したがって、図11に示すように、素体2の電極形成領域70に下地電極74を形成することなく、めっき層であるニッケル層76及びスズ層78を電極形成領域70に直接形成した外部電極4を構成することもできる。この場合、外部電極4において、コイル導体20の引出部24には、めっき層が直接接続される。
なお、めっき層は、銅(Cu)層、ニッケル層76、及びスズ層78の順で形成されてもよく、当該めっき層においても十分な固着強度の外部電極4が得られる。
上述した各実施形態は本発明の一態様を例示したものであって、本発明の趣旨を逸脱しない範囲において任意に変形及び応用が可能である。
上述した各実施形態において、外部電極4の形状は5面電極に限らず、例えばL字電極や底面電極でもよい。

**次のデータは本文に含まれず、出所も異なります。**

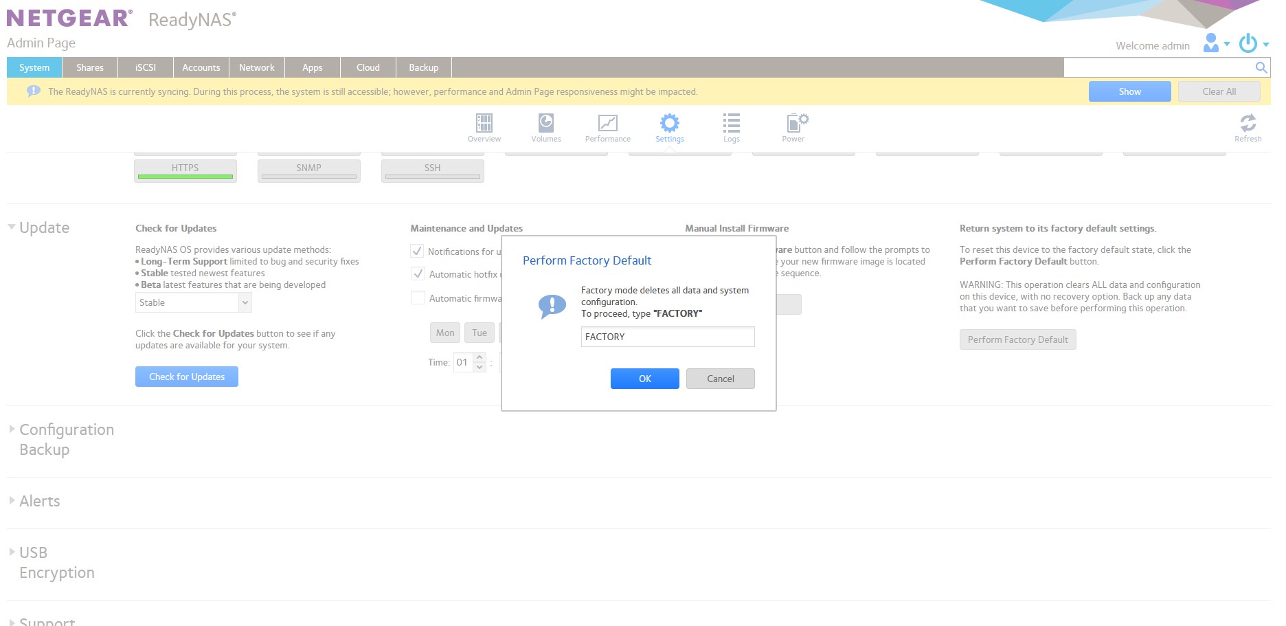Cancel the Perform Factory Default dialog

上述した実施形態における水平、及び垂直等の方向や各種の数値、形状、材料は、特段の断りがない限り、それら方向や数値、形状、材料と同じ作用効果を奏する範囲(いわゆる均等の範囲)を含む。
1 インダクタ
2 素体
4 外部電極
20 コイル導体
30 コア
70 電極形成領域(外部電極が接する面)
74 下地電極
76 ニッケル層(めっき層)
78 スズ層
90 延出部

Claims (4)

  1. 金属磁性粉及び樹脂を含むコアにコイル導体が埋設された素体と、前記素体の表面に形成された外部電極と、を有するインダクタであって、
    前記素体は、
    前記金属磁性粉と前記樹脂の総重量を基準として、前記金属磁性粉の割合が96.7wt%以上97.4wt%以下であり、前記樹脂の割合が2.6wt%以上3.3wt%以下であり、
    前記素体の表面において前記外部電極が接する面は、前記金属磁性粉と前記樹脂との総面積に占める前記金属磁性粉の面積の割合である金属面積率が65%以上75%以下である、
    ことを特徴とするインダクタ。
  2. 前記外部電極は、
    平均粒径が互いに異なる第1導電粒子と第2導電粒子と樹脂を含有する導電性樹脂によって前記素体の表面に形成された下地電極と、
    前記下地電極の表面に形成されためっき層と、
    を備えることを特徴とする請求項1に記載のインダクタ。
  3. 前記めっき層は、
    前記下地電極から前記素体の表面に延出した延出部を有する
    ことを特徴とする請求項2に記載のインダクタ。
  4. 前記外部電極は、
    前記素体の表面に形成された、めっき層
    を備えることを特徴とする請求項1に記載のインダクタ。